_Your objective_:
Copy out each line of the data below in which the word "click" appears.

_Record excerpts_:
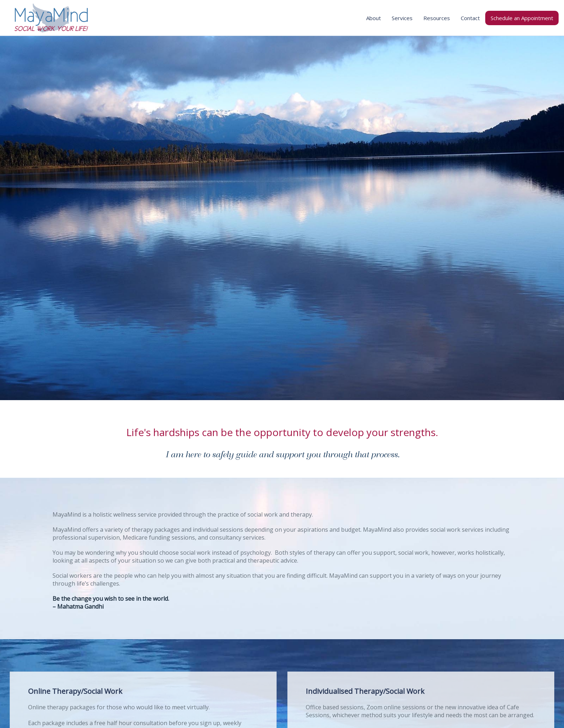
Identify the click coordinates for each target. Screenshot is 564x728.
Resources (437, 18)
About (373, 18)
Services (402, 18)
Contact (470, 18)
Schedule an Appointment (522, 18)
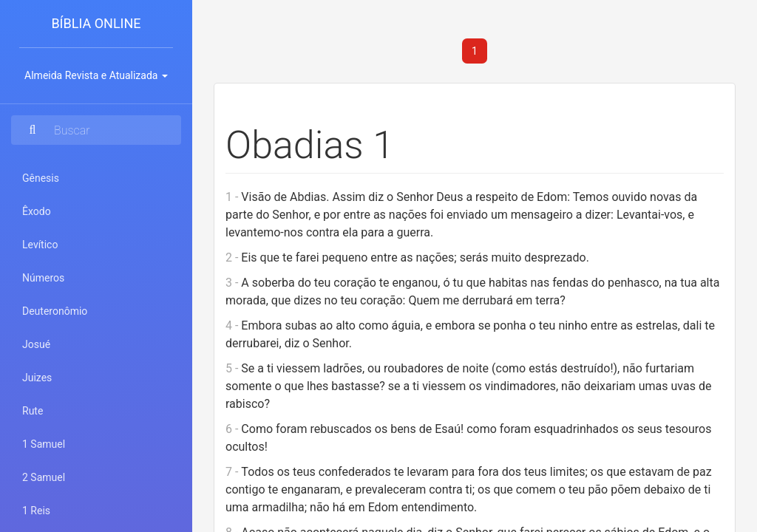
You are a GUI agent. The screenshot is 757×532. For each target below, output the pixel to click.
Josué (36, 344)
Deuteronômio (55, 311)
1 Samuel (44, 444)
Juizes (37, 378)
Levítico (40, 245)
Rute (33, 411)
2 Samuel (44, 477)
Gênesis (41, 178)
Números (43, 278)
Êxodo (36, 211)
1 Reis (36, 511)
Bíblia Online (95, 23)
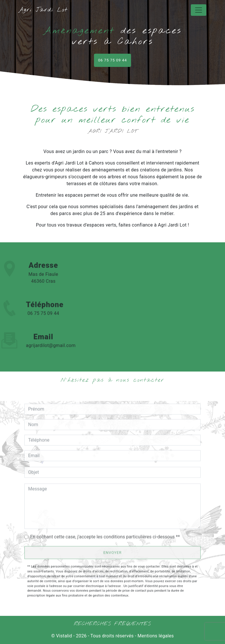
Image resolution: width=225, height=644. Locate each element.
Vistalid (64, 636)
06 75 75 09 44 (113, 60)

_Complete output_:
Identify the click coordinates for each target. Screenshot is 564x728.
You are a GUI agent. The screenshot is 757×532. For each target below, output the pixel to click.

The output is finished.